抜粋文>
サクセッションプランとは

従来のサクセッションプランの捉え方

サクセッションプランのサクセッションは、連続や継続という意味です。ビジネスでサクセッションプランという場合、主として経営層の後継者を選定し、育成するための計画のことを指しています。

せっかく事業が成功しても、後継者として適任の人材を確保することができなければ企業を存続させていくことはできません。

以前は、後継者は経営者が辞任を決めたころに選定し、スムーズに事業と責任を引き継いで経営職を引退できるように計画されるという位置づけられていました。育成や引き継ぎ期間を1年ほど設けて実施されることが多かったようです。

変化する現代のサクセッションプラン

近年、M&Aの活発化や若手経営者の増加などさまざまな要因がもとになり、経営層の入れ替わりの期間サイクルがかなり短くなっています。

課題 A>
リストのうち「Given: Click the」を含む行から「(1282, 636)」を含む行までを、「copy icon」を「clipboard icon」に置き換え、ほかは一切変えずにもう一度書き出してください。
この抜粋文とリストの間には何の関連もありません。

演習用資料>

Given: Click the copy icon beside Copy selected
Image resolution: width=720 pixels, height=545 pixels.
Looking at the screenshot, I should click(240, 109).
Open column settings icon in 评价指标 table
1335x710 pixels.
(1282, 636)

* * *

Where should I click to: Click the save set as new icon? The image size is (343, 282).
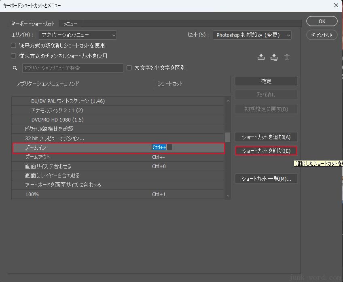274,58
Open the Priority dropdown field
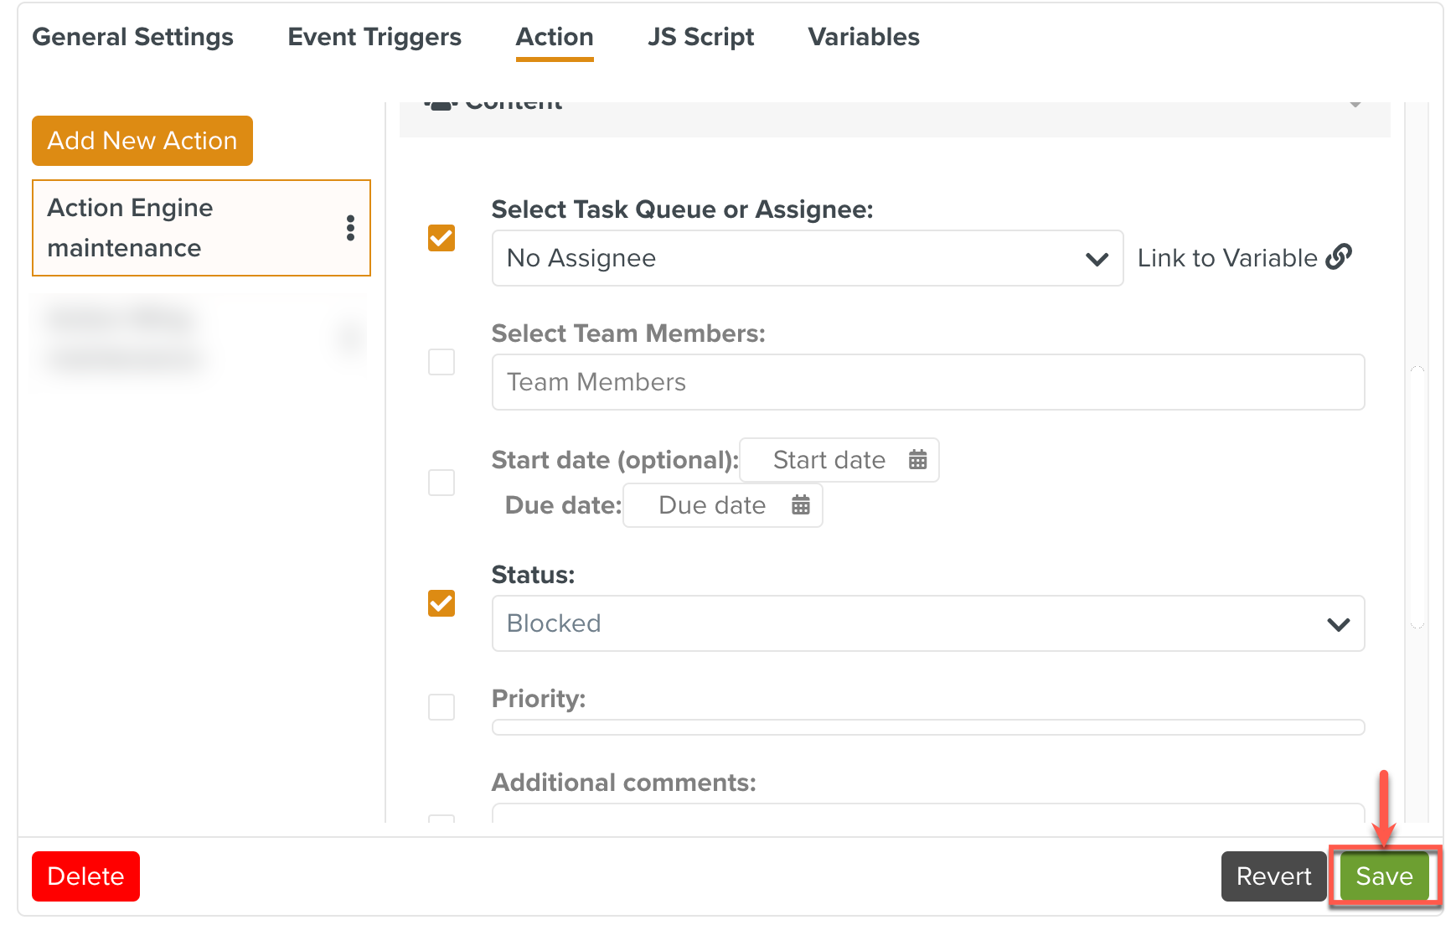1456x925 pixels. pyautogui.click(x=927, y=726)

課題 B>
サクセッションプランについての抜粋文を、最後の文の後から書き継いでください。

演習結果 A>
Given: Click the clipboard icon beside Copy selected
Image resolution: width=720 pixels, height=545 pixels.
Looking at the screenshot, I should click(240, 109).
Open column settings icon in 评价指标 table
1335x710 pixels.
(1282, 636)

演習結果 B>
社会情勢やビジネス環境の目まぐるしい移り変わりが、経営や人材の動きにも大きく影響を与えていて、いつどのポジションが空いてしまうか予測のつけにくい時代なのです。経営層だけでなく、企業の主要なポジションにおいても同じことが言えるでしょう。

責任の重いポジションほど、補完人材で埋めるまでの空白期間は責任の所在が宙に浮いてしまいリスクともなり得ます。このことから、現代におけるサクセッションプランは、経営継承者の育成という観点だけでなく、事業の基幹となる重要ポジションにも適用されるようになっているようです。

ビジネスの好機に対応できる人材、また、上記のような思わぬリスクの備えとして優秀な人材を自社内に確保するための対策となります。加えて、ポテンシャルを最大限に引き出すための人材育成計画としても有効なのです。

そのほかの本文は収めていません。